§ YOUR ASSIGNMENT:
When you reach the line containing "Identify the click" in the entries below, start writing out each line exactly, and stop after the line containing "Privacy Notice (1223, 2468)".

§ DATASET CONTENT:
--

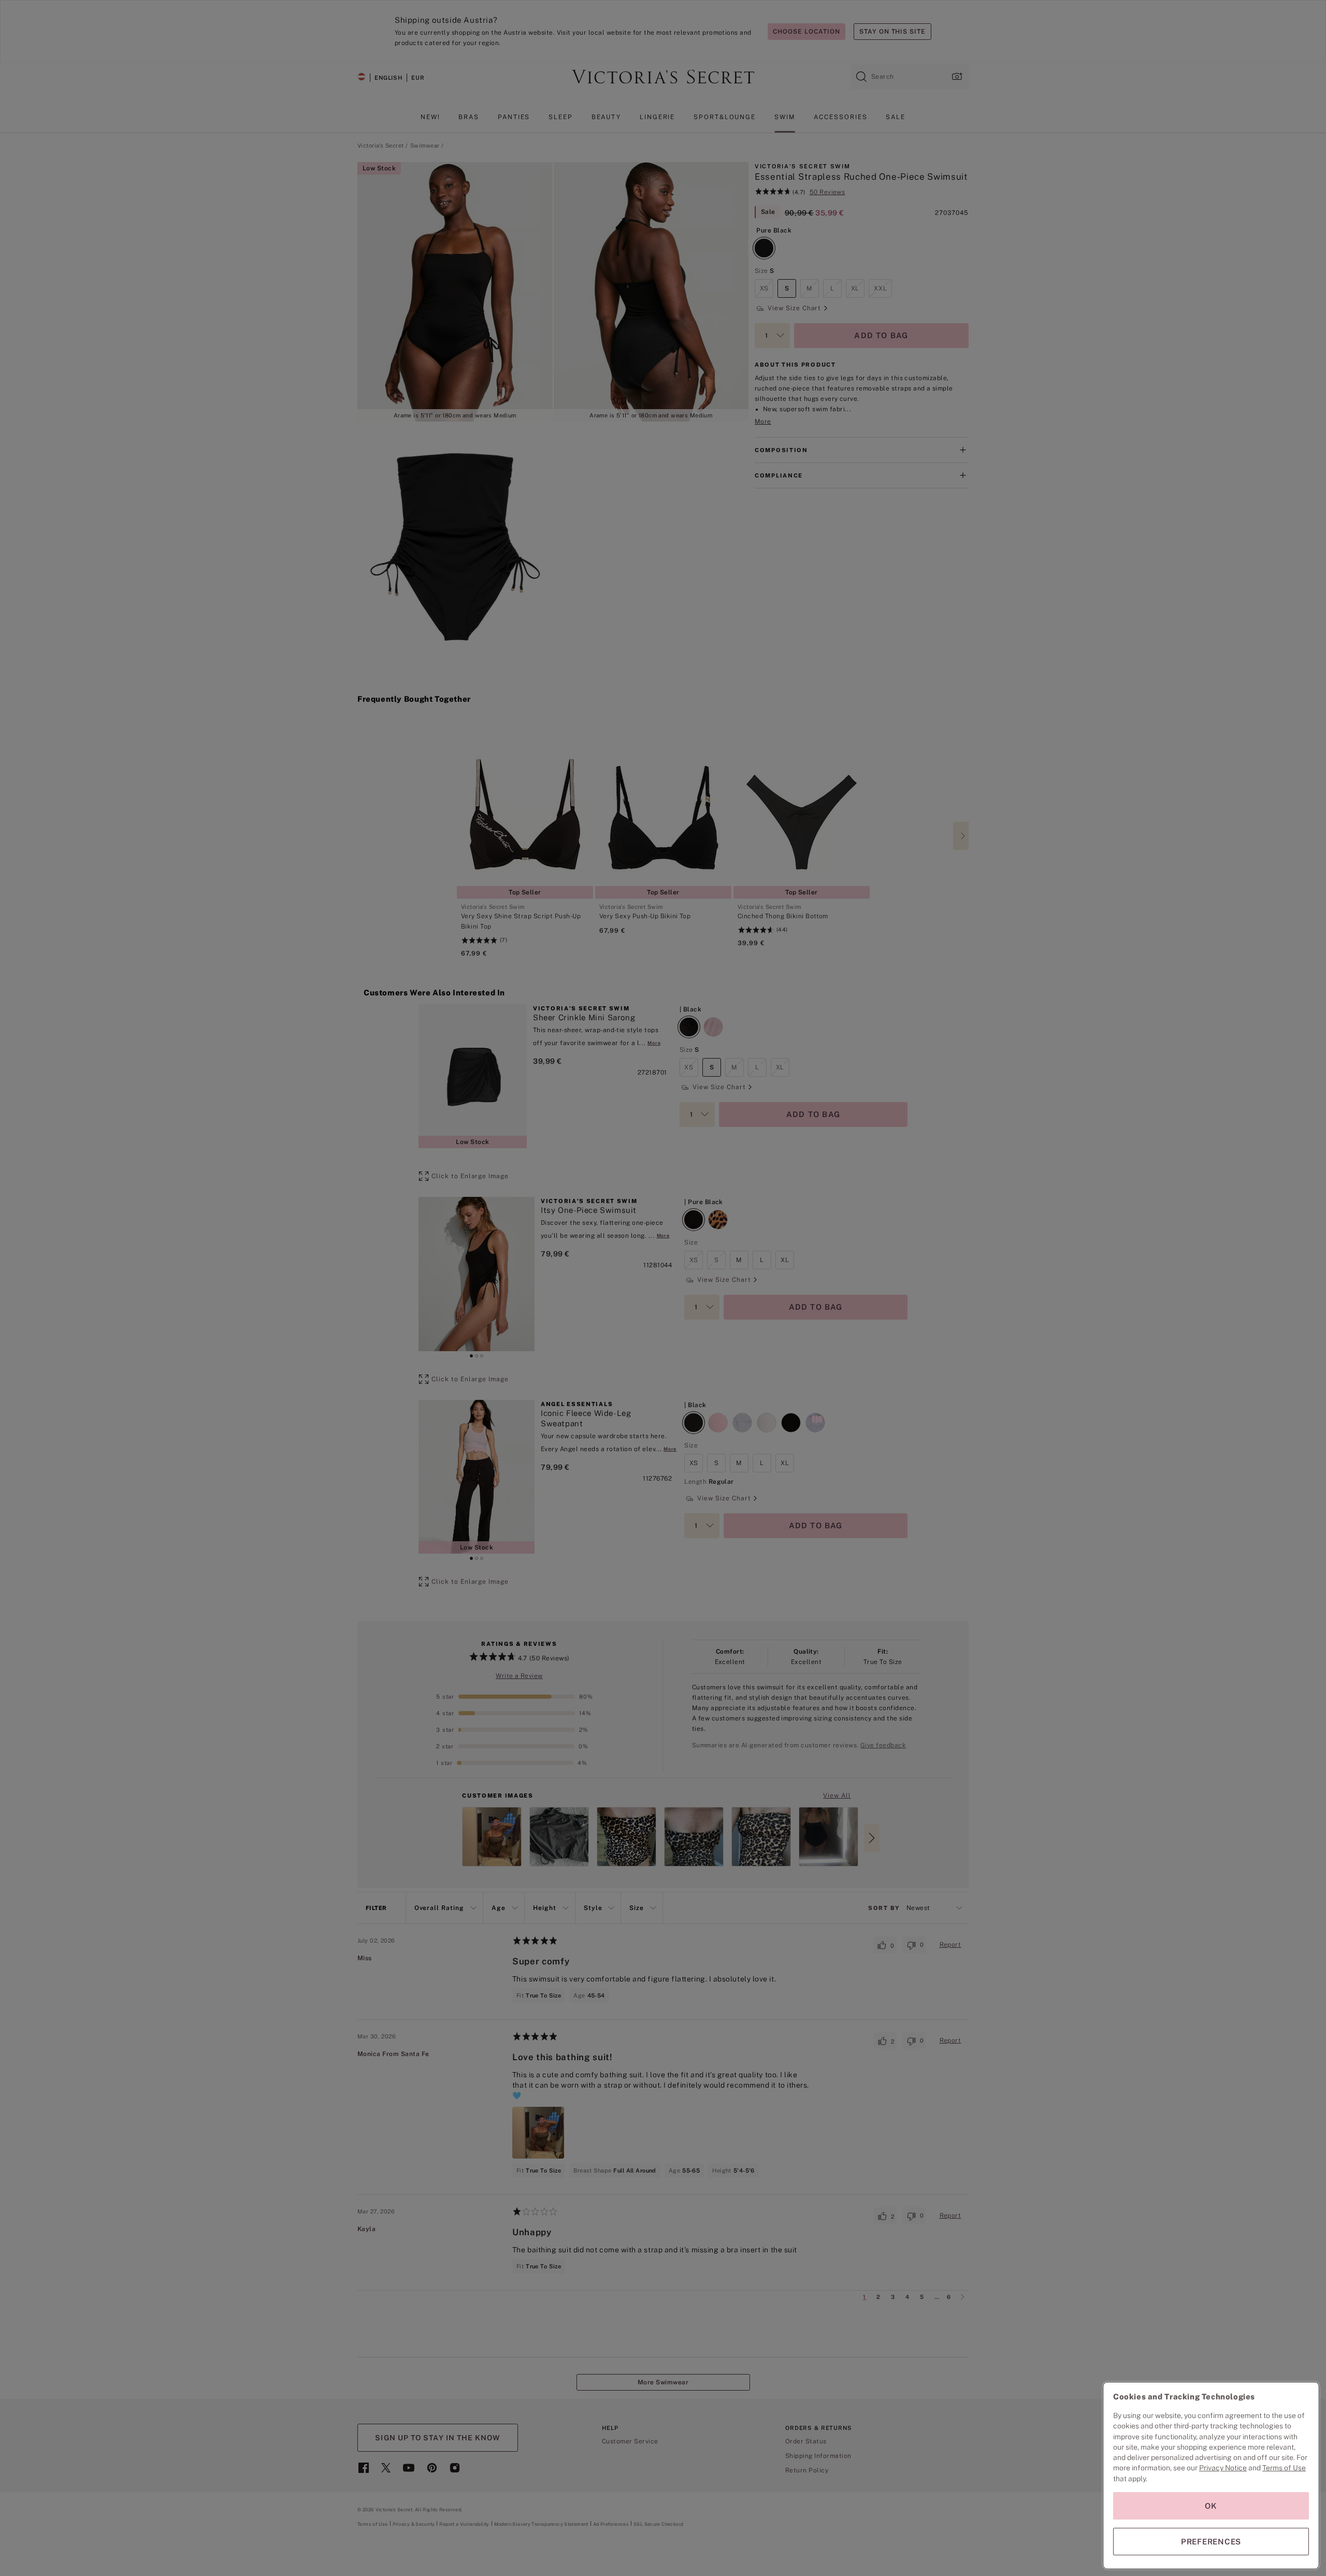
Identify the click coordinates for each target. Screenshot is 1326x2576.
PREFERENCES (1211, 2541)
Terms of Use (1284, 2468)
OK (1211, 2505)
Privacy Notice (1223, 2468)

--

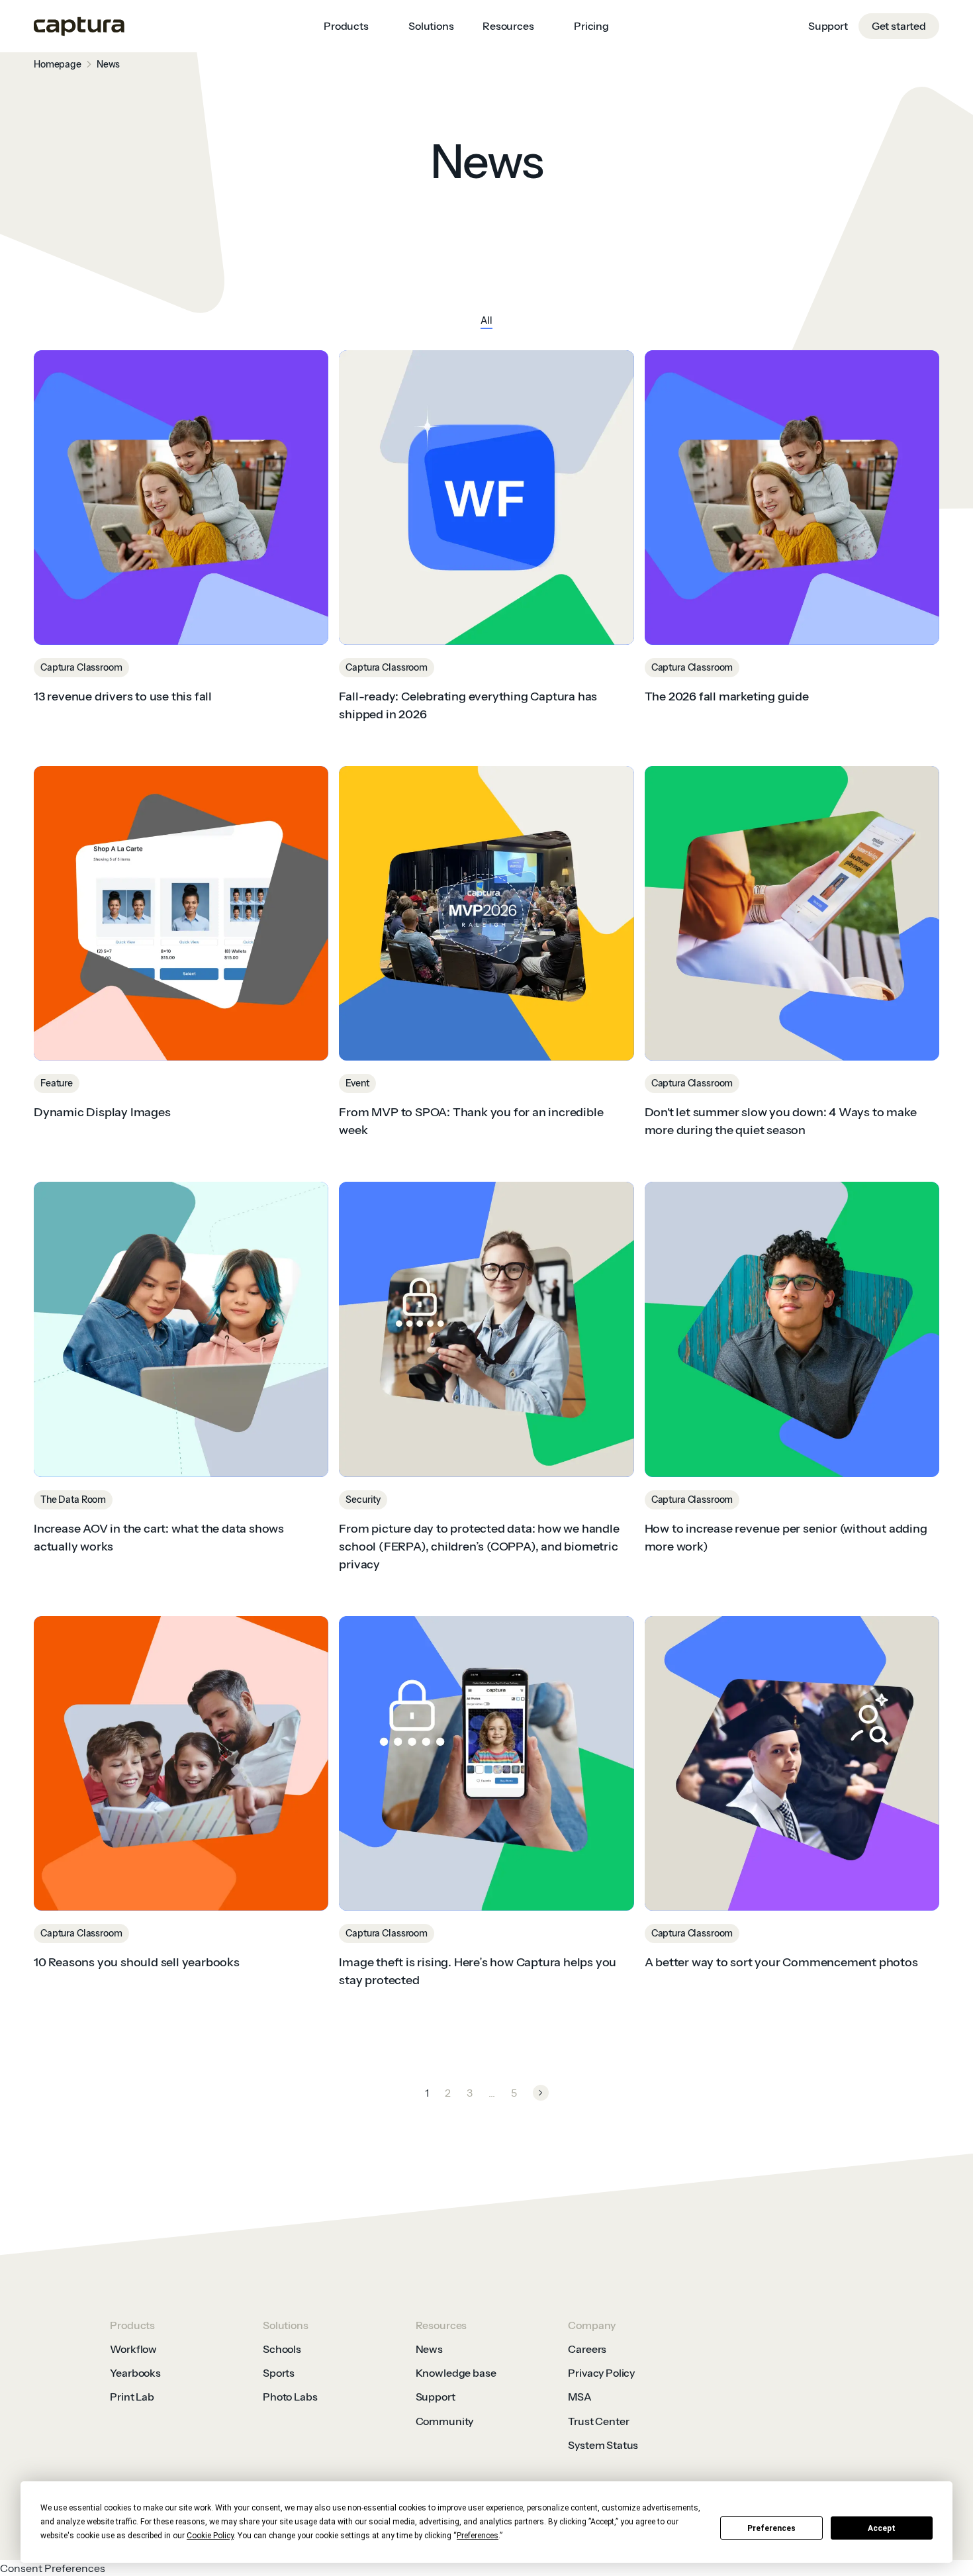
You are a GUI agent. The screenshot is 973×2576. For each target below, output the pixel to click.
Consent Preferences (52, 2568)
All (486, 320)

--

§ TASK RESULT:
Identify the click coordinates for each target. Screenshot is 1326x2576.
PREFERENCES (1211, 2541)
Terms of Use (1284, 2468)
OK (1211, 2505)
Privacy Notice (1223, 2468)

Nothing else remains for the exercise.